**Passage extrait**
La collection de Saint-Anne
Plus confidentielle, plus restreinte mais aussi intéressante est l’exposition que présente en deux volets, du 14/ 09 / 2018 au 28 / 04 / 2019, le Musée de Sainte-Anne dont la collection est récemment devenue un musée appelé à se développer. Son fonds possède des productions des patients de cet hôpital mais aussi d’autres lieux et d’autres pays, dans la mesure où les échanges entre aliénistes étaient nombreux : des oeuvres viennent d’Inde, du Japon, et de divers pays d’Europe. L’exposition s’intéresse aux fondements historiques de la collection, à la croisée de l’histoire de la psychiatrie et de celle de l’art, afin de montrer que les productions de personnes internées étaient aussi celles d’artistes inscrit dans leur temps. Dans sa présentation, Anne-Marie Dubois met en perspective l’exposition internationale d’art psychopathologique de 1950 qui s’était tenue à Saint-Anne. De nombreux psychiatres étaient aussi des amateurs d’art éclairés ; et la considération des oeuvres montre qu’elles relèvent d’un processus créatif où l’expression artistique domine le plus souvent l’expression d’une pathologie. Le regard esthétique n’a pas à se substituer aux interprétations cliniques, mais la plupart sont obsolètes, alors que la force plastique de certaines productions continue de s’imposer à nous.
Les dessins de Anna Hackel, qui s’est mise à dessiner après une vie de labeur, frappent par leur vertu décorative, proche de l’art populaire slave, comme ceux de Marija Novakovic dont la créativité originale s’est aussi manifestée dans ses productions littéraires, ou ceux de l’auteur d’art brut Anna Zemenkova.

(Données collectées)
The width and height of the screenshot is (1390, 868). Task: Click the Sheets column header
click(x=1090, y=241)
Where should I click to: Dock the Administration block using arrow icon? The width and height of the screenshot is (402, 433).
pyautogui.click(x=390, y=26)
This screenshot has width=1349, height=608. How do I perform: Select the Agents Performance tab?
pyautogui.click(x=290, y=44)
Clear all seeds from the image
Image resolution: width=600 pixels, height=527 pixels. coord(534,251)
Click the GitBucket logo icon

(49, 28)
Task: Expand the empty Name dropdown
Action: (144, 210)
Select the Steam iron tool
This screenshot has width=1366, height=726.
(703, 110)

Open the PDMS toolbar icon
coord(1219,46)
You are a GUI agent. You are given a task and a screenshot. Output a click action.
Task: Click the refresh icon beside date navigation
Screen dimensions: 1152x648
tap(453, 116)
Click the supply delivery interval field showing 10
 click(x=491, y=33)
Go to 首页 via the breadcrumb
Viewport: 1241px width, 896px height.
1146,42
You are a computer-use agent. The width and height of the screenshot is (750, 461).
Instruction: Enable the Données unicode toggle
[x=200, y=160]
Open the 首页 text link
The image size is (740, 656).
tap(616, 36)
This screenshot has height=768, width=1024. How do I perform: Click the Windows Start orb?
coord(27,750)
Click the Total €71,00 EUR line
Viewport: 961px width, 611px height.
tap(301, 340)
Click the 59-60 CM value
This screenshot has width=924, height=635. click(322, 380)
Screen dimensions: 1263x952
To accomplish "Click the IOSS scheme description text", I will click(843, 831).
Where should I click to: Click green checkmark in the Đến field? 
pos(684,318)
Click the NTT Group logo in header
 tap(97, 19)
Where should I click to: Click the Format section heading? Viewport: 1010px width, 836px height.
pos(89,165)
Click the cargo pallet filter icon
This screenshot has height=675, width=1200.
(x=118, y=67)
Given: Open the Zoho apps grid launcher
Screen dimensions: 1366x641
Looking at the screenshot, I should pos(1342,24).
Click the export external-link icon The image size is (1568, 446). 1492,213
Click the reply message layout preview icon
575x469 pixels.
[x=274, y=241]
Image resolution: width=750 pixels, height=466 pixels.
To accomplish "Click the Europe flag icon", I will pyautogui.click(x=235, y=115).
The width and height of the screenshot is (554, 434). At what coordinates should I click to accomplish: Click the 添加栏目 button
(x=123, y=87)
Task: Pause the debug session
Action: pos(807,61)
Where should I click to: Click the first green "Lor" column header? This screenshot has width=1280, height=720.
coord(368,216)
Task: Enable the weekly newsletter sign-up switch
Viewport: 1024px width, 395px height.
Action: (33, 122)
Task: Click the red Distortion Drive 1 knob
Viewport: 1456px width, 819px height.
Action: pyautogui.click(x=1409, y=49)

**Votre travail**
A - Dans le passage sur la collection de Sainte-Anne, recopiez à l'identique tout ce qui va de « Les dessins de » jusqu'à « brut Anna Zemenkova. ».
B - Veuillez présenter sous forme de liste le paragraphe du passage sur la collection de Sainte-Anne qui commence par « Plus confidentielle, plus restreinte », en gardant ses faits principaux.

**Réponses attendues**
A -
Les dessins de Anna Hackel, qui s’est mise à dessiner après une vie de labeur, frappent par leur vertu décorative, proche de l’art populaire slave, comme ceux de Marija Novakovic dont la créativité originale s’est aussi manifestée dans ses productions littéraires, ou ceux de l’auteur d’art brut Anna Zemenkova.

B -
- Le Musée de Sainte-Anne, dont la collection est récemment devenue un musée appelé à se développer, présente une exposition en deux volets du 14/09/2018 au 28/04/2019.
- Son fonds réunit des productions de patients de cet hôpital, mais aussi d'autres lieux et d'autres pays (Inde, Japon, divers pays d'Europe), en raison des nombreux échanges entre aliénistes.
- L'exposition porte sur les fondements historiques de la collection, au croisement de l'histoire de la psychiatrie et de celle de l'art. Elle veut montrer que les personnes internées étaient aussi des artistes inscrits dans leur temps.
- Anne-Marie Dubois met en perspective l'exposition internationale d'art psychopathologique de 1950, qui s'y était tenue.
- De nombreux psychiatres étaient des amateurs d'art éclairés. Dans les œuvres, l'expression artistique domine le plus souvent celle d'une pathologie.
- Le regard esthétique ne remplace pas les interprétations cliniques, mais la plupart de celles-ci sont obsolètes. La force plastique de certaines productions continue en revanche de s'imposer.